If you have ever walked past a boiler room, a pumping station, or the rooftop ventilation units of a shopping mall, you have walked past a quiet layer of electronics and software that keeps all of it running. That layer is called industrial automation, and the words people use around it — PLC, SCADA, HMI, BMS, "dispatching" — are not interchangeable. Here is a practical guide to what each one actually does, written from the point of view of the people who build and commission these systems.
The three layers
Almost every project, whether it is a heating plant or an "intelligent building", stacks into three layers.
1. The field layer — instrumentation (KIPiA).
Temperature, pressure, flow, level, CO2, current. Sensors turn physical reality into signals (4-20 mA, 0-10 V, RTDs, or digital buses); actuators do the reverse — valves, dampers, variable-frequency drives, contactors. Get this layer wrong (wrong range, wrong placement, no isolation) and nothing above it can save you.
2. The control layer — PLC / controllers.
A Programmable Logic Controller reads the field, runs the logic, and drives the actuators on a deterministic cycle measured in milliseconds. Typical hardware: Siemens S7, Schneider Modicon, OWEN, or a Carel pCO for HVAC and refrigeration. The PLC is what keeps a pump from running dry or a heat exchanger from freezing — and it has to work even when everything above it is offline. That is the golden rule: safety-critical logic lives in the controller, never in the SCADA.
3. The supervisory layer — SCADA / HMI.
SCADA stands for Supervisory Control And Data Acquisition. It collects data from many controllers, shows operators a live mimic diagram (the HMI), logs trends, raises alarms, and lets an operator change setpoints. It sits above the PLC, it does not replace it. For buildings the same idea wears a different hat: a BMS (Building Management System) is essentially SCADA tuned for HVAC, lighting, energy and access.
How the layers talk
The glue is protocols. In practice you meet three constantly:
- Modbus (RTU/TCP) — old, simple, everywhere.
- OPC UA — the modern, secure, vendor-neutral choice for controller-to-SCADA and SCADA-to-IT.
- BACnet — the lingua franca of building automation.
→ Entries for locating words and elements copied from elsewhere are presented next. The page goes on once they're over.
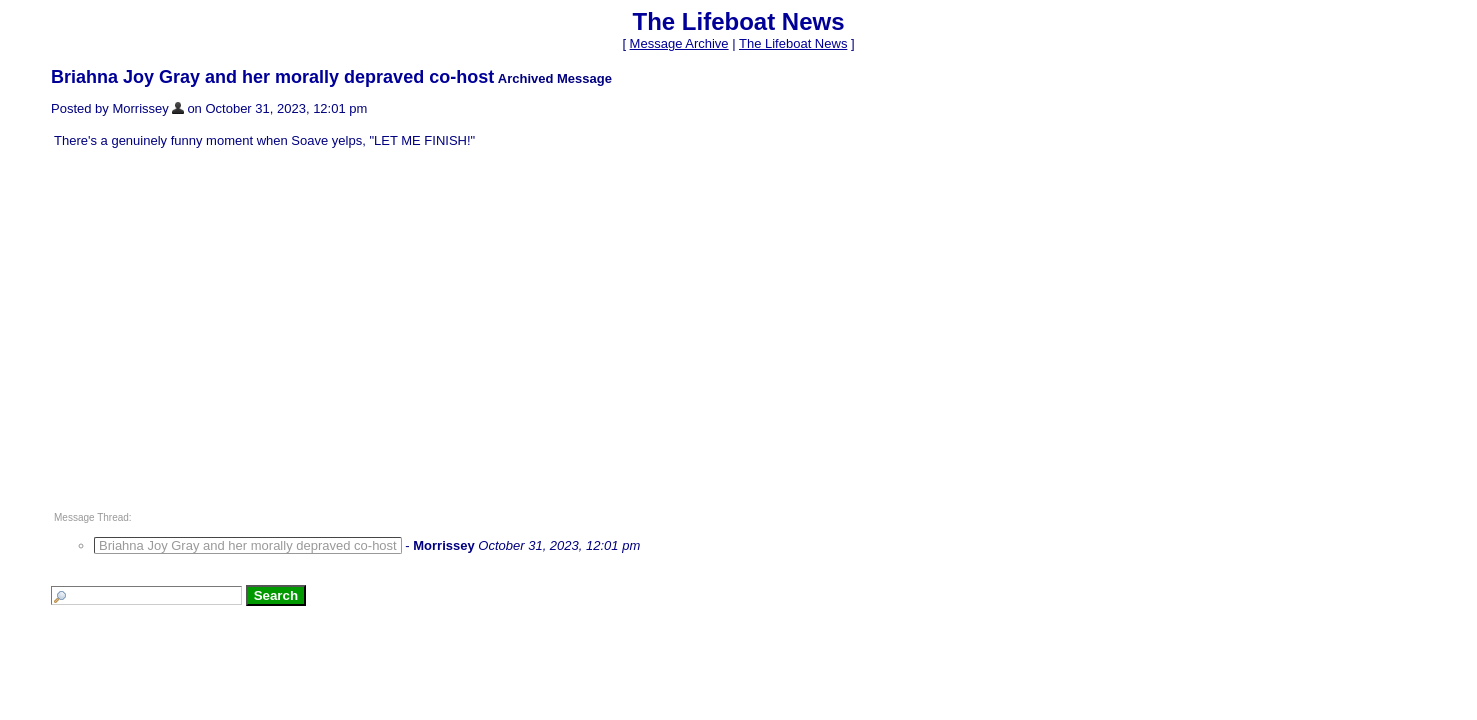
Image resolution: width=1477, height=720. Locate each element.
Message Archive (679, 43)
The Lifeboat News (793, 43)
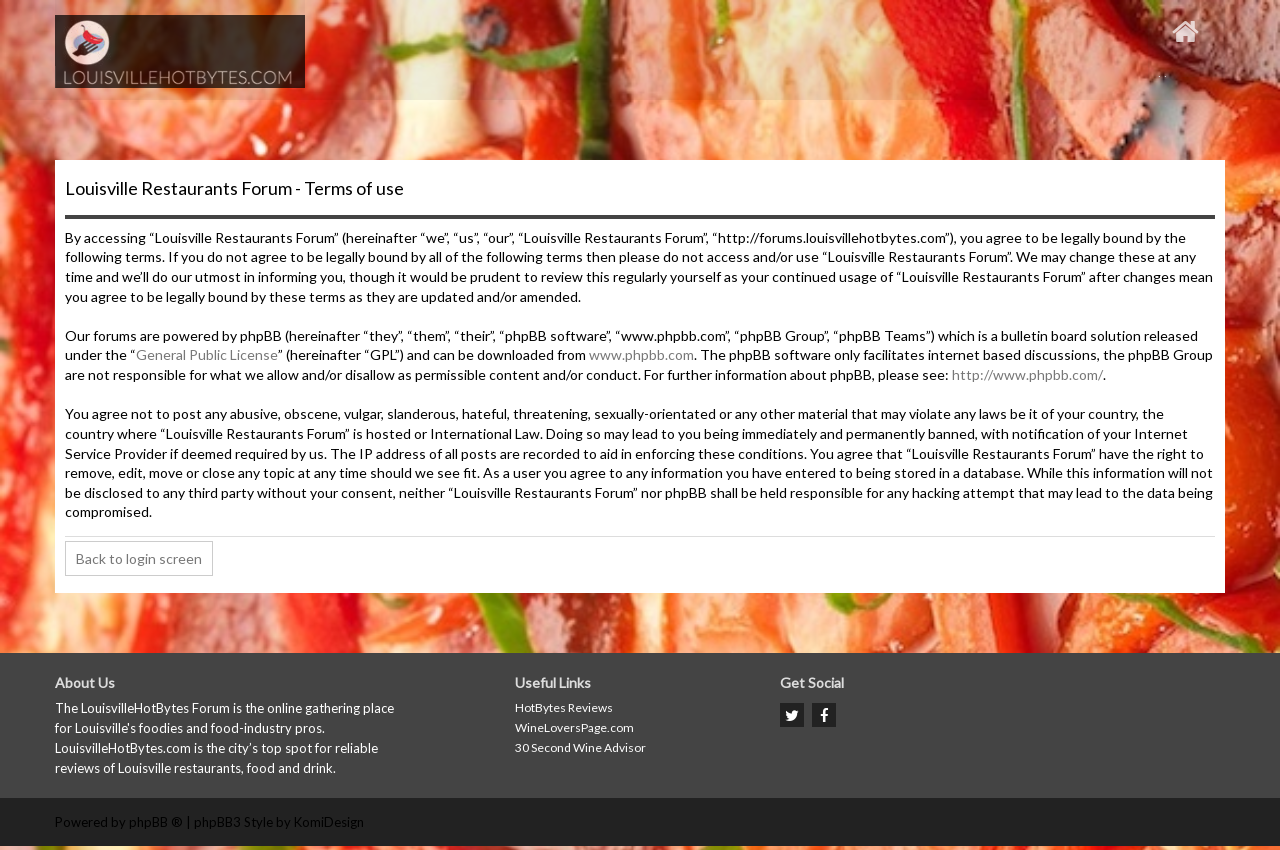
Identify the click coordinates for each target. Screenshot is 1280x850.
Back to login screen (139, 558)
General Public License (207, 354)
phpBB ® (156, 822)
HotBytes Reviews (564, 707)
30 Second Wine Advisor (580, 747)
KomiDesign (329, 822)
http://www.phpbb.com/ (1027, 374)
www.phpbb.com (641, 354)
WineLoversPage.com (574, 727)
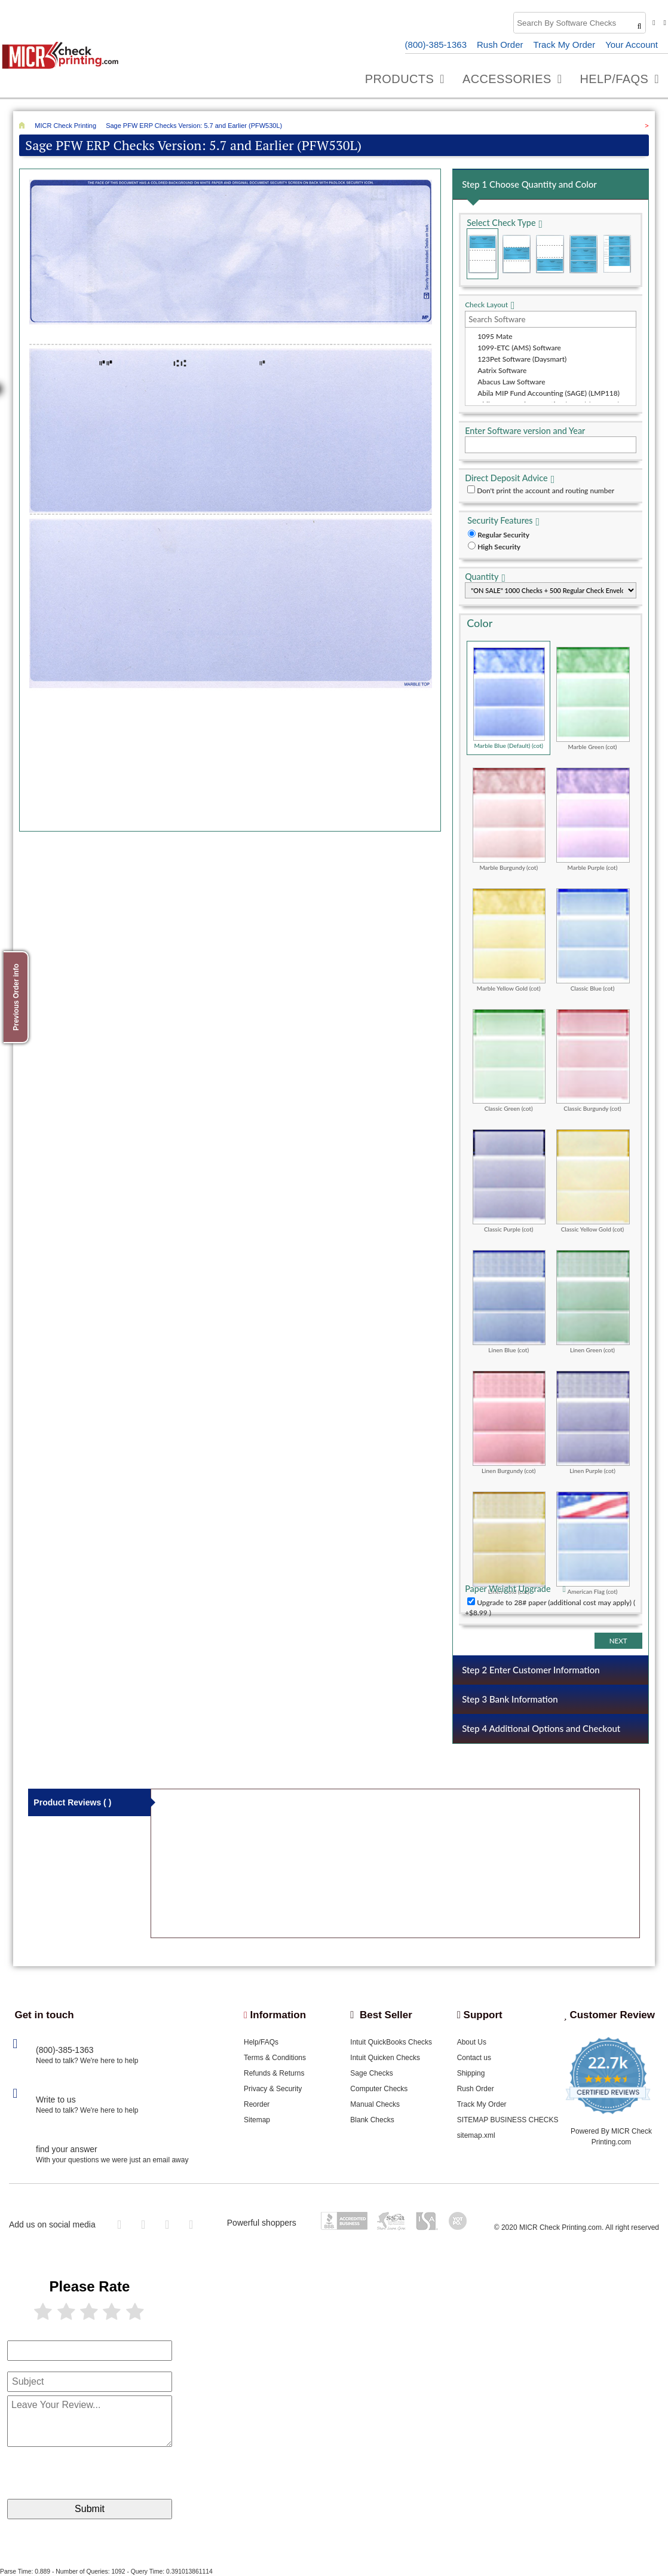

A real site is almost never single-vendor. The integrator's job is to make a Carel chiller, a Siemens boiler controller and an OWEN panel all show up as clean, named tags on one screen. A gotcha worth knowing: writing a setpoint over Modbus is not merely "write a register" — you must respect the data type and scaling. A float32 setpoint written as a single 16-bit word becomes a meaningless denormal number. Small detail, big outage.
"Dispatching": monitoring that does not sleep
Dispatching is the operational practice layered on top of SCADA: one place from which a small team watches many distant objects 24/7 and reacts before a tenant ever calls. Modern dispatching is usually edge + server:
- an edge node at each site keeps polling controllers and buffering data even when the internet drops;
- a central server aggregates every object, pushes alarms to phones, and stores history.
That architecture is what lets one engineer keep an eye on dozens of boiler houses from a laptop.
Three mistakes that separate a toy from a real system
- Alarm flooding. Auto-generating a min/max alarm on every tag feels thorough; in reality it buries the operator under hundreds of nuisance alarms. The ISA-18.2 alarm-management standard exists precisely to fight this — alarms must be rationalized, prioritized and actionable.
- Stale data shown as live. When a device goes offline, a naive HMI keeps displaying its last value as if it were current. The operator then "sees" 21 C in a room that is actually freezing. A real system flags data as stale based on the poll interval.
- Trusting the controller's clock. Schedules drift because the controller's battery-backed clock drifts. More than once we have chased a "heating turns on an hour early" complaint straight to a dying coin-cell battery. A good system cross-checks time against NTP and alarms on drift.
Who builds this
This is the work of system integrators: choosing the instrumentation, programming the controllers, building the SCADA or BMS, and commissioning it on site. At Atlas Scada we design and deliver this end to end — instrumentation and control, PLC programming, SCADA/BMS and round-the-clock dispatching — so that quiet layer stays quiet.
If you are specifying your first automation project, the single best early decision is this: keep critical logic in the controller, insist on a documented tag list, and treat alarms as a design artifact, not an afterthought.